Winners in the DeFi space included the Maker protocol, which houses a stablecoin backed by crypto, and DeFi lending protocol Compound. As of March 2020, the Maker protocol was backed by over $280 million in assets; Compound followed with $70 million.
All Grown Up
Though DeFi is still a highly experimental and volatile space, some companies have made serious moves to protect their users—all signs of a maturing industry that’s starting to take itself seriously.
According to the report, a growing number of crypto custodial services, including Ledger, Anchorage, and Knox, now either maintain or plan to implement insurance policies to protect their client’s holdings. Coinbase and Gemini now insure customers for over $200 million against criminal activities.
And cryptocurrency tax services also started to gain traction toward the end of the year—all signs that DeFi’s committed to staying on the books. ZenLedger, Taxbit, and Verady’s Ledgible platform raised at least $8.4 million in early-stage funding, according to the report.
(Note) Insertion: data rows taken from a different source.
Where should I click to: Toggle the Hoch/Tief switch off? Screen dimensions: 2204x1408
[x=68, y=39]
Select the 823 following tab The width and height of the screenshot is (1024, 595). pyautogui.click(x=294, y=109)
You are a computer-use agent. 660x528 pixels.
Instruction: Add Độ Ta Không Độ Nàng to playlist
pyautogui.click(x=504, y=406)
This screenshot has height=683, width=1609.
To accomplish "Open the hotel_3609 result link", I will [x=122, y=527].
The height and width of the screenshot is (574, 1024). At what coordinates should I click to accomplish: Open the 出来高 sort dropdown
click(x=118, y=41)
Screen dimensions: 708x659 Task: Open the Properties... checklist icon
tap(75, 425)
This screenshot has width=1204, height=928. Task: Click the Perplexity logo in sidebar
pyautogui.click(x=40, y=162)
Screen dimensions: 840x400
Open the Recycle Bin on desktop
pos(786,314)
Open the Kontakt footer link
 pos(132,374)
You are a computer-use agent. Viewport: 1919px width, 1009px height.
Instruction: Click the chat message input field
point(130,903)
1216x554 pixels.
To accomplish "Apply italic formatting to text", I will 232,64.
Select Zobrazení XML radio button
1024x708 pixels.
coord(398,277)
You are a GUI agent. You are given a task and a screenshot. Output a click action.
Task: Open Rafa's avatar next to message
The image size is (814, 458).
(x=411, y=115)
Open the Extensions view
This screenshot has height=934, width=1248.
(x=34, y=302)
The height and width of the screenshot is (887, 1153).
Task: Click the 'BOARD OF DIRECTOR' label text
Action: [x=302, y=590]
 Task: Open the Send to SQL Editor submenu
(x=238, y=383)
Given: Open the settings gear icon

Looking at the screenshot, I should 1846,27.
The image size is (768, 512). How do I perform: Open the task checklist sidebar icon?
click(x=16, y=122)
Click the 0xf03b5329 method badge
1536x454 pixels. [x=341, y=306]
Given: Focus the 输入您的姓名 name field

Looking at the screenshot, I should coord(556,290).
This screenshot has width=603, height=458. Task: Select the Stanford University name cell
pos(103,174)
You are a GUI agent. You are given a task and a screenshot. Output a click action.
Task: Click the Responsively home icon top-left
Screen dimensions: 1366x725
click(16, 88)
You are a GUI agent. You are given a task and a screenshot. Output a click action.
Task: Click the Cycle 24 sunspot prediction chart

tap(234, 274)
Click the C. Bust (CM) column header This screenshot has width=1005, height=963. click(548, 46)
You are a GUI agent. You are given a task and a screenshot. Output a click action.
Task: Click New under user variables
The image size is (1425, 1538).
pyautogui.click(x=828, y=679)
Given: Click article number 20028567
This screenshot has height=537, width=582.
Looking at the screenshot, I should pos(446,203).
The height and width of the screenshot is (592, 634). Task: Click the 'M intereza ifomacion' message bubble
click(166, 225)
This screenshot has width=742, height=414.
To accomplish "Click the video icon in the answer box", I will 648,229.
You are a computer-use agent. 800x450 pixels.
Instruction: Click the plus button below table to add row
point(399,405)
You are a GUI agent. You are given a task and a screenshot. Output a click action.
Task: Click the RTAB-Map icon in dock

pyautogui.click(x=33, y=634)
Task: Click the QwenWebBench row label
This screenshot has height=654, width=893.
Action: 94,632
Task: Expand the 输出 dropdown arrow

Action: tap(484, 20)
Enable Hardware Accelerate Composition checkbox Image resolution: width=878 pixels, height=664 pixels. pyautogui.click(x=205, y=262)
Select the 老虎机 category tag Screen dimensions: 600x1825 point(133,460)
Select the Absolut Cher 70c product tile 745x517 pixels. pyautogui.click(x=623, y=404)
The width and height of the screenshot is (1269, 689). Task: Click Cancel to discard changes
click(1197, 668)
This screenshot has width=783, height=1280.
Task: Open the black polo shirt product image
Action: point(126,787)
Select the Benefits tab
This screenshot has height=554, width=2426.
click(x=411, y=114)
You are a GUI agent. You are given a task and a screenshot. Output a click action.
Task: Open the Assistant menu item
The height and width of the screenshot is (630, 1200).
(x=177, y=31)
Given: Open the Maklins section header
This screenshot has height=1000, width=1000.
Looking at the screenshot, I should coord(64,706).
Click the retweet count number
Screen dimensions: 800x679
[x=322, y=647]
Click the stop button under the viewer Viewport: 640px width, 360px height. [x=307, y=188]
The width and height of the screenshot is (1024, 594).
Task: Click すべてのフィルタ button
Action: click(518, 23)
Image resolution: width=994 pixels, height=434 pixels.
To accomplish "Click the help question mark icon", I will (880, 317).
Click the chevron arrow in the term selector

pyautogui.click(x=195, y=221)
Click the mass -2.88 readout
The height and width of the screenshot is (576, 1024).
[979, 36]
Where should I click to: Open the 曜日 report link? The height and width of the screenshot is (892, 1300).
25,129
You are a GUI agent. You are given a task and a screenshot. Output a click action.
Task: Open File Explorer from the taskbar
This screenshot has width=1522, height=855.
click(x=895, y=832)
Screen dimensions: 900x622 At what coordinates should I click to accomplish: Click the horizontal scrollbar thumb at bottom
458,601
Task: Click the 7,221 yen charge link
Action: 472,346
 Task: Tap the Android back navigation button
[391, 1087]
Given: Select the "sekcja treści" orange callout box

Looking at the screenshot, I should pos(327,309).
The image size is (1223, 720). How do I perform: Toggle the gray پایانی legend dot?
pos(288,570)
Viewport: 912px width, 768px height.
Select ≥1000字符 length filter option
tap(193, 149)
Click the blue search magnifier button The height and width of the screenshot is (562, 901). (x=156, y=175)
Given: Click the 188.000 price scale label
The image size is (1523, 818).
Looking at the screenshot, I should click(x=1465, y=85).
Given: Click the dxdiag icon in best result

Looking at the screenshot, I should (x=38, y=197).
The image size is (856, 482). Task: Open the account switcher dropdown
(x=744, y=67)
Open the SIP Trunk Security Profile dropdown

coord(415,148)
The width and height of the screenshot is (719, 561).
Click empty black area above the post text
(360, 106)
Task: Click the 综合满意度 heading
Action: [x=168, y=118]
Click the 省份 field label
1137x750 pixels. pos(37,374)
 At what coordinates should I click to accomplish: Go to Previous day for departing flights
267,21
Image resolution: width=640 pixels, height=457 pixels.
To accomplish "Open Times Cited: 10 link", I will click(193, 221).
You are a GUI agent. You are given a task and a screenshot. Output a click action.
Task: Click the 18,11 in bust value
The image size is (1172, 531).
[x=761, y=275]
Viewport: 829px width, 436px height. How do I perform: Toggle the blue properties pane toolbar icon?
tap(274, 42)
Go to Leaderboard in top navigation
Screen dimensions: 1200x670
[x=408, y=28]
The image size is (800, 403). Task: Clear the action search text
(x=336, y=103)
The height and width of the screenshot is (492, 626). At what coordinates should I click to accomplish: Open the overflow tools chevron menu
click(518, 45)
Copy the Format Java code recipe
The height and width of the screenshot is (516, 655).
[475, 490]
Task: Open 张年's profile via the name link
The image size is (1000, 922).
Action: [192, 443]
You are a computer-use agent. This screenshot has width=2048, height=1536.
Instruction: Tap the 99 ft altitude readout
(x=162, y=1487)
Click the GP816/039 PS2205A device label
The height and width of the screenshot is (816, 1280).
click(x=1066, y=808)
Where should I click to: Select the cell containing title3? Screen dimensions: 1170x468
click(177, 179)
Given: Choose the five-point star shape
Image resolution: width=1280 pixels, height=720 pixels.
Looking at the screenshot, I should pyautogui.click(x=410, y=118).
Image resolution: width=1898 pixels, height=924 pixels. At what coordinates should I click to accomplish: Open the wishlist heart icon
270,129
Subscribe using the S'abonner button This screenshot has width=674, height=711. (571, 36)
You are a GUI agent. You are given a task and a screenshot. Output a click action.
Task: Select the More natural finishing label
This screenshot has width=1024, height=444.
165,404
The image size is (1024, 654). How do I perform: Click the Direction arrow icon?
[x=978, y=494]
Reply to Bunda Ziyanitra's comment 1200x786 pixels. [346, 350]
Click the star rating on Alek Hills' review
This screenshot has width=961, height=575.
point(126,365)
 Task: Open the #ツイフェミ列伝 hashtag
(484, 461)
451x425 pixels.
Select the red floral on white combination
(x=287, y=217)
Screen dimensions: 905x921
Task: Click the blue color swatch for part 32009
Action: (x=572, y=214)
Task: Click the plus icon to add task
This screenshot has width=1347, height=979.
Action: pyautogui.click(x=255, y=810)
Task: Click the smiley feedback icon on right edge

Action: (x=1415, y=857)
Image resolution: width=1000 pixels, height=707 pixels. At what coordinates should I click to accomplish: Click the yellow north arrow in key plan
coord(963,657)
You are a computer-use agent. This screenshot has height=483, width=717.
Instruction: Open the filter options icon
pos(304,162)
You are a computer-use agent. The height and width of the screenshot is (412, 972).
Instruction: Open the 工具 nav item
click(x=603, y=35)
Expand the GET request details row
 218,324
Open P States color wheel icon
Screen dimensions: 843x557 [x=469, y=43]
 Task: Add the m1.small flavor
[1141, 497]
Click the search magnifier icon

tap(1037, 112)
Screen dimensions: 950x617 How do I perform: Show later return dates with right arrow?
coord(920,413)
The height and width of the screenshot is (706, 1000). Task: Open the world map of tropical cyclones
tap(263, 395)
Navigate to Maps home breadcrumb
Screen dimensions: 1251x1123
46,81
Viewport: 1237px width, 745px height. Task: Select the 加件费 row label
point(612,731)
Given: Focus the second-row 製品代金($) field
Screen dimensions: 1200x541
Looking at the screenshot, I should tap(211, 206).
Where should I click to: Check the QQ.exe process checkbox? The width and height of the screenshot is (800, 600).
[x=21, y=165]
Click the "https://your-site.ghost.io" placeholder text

The CB Insights report also notes that the US and China have dominated funding for blockchain projects since 2015, making up nearly 70% of all funding offered during those years.
But the financial center of gravity continued to shift eastward in 2019. 30% of funding deals came from the US in 2019, down from 41% in 2017, while China captured 22% of 2019 deals, compared to just 10% in 2017.
Notable deals in 2019 included $294 million for Ripple; $100 million for IP tokenization project Proxicoin; and $1.2 billion for Figure Technologies, which tokenizes home equity and other mortgage products.
…But changing tack
The CB Insights report said that blockchain investors have consistently directed less funding at enterprise blockchain solutions. (CB Insights defines enterprise blockchains as those designed to improve business efficiency and reduce back-office expenses).
2019 was no different. Enterprise blockchains raised just $434 million from venture capital firms in 2019, compared to $2.4 billion raised for decentralized crypto products and infrastructure projects. CB Insights highlighted payment facilitator Celo and mining manager Bison Trails as examples of big winners in crypto infrastructure and protocol development.
Governments on the block
Across the globe, CB Insights reports growing interest from national central banks in developing their own digital currencies. China leads the pack and expects to launch its digital currency in 2020, while France, Turkey, and the Bahamas have undertaken or will shortly launch their own pilot programs.
Other nations are at varying stages of research and development on central bank digital currencies. The United States has indicated notably less urgency than its main rival, China.
In a December 2019 House Committee meeting, US Treasury Secretary Steven Mnuchin said:
“… [Federal Reserve] Chair Powell and I have discussed this at length – we both agree that in the near future, in the next five years, we see no need for the Fed to issue a digital currency.”
But economists and others think that the US must pick up the pace if they want to make sure that the dollar remains the world’s reserve currency.
ICOs: Gone Forever?
ICOs may have fallen out of fashion—raising less than 5 percent in 2019 than in 2018—but are they really gone for good?
CB Insights finds hope in a small selection of fundraisers conducted under new government regulations in France and Thailand, and in recent progress on legal frameworks being developed in the US.
The report indicates that such developments could be buoyed by the continued development of blockchain monitoring services like Chainalysis, Elliptic, and CipherTrace that raised more than $68 million in 2019.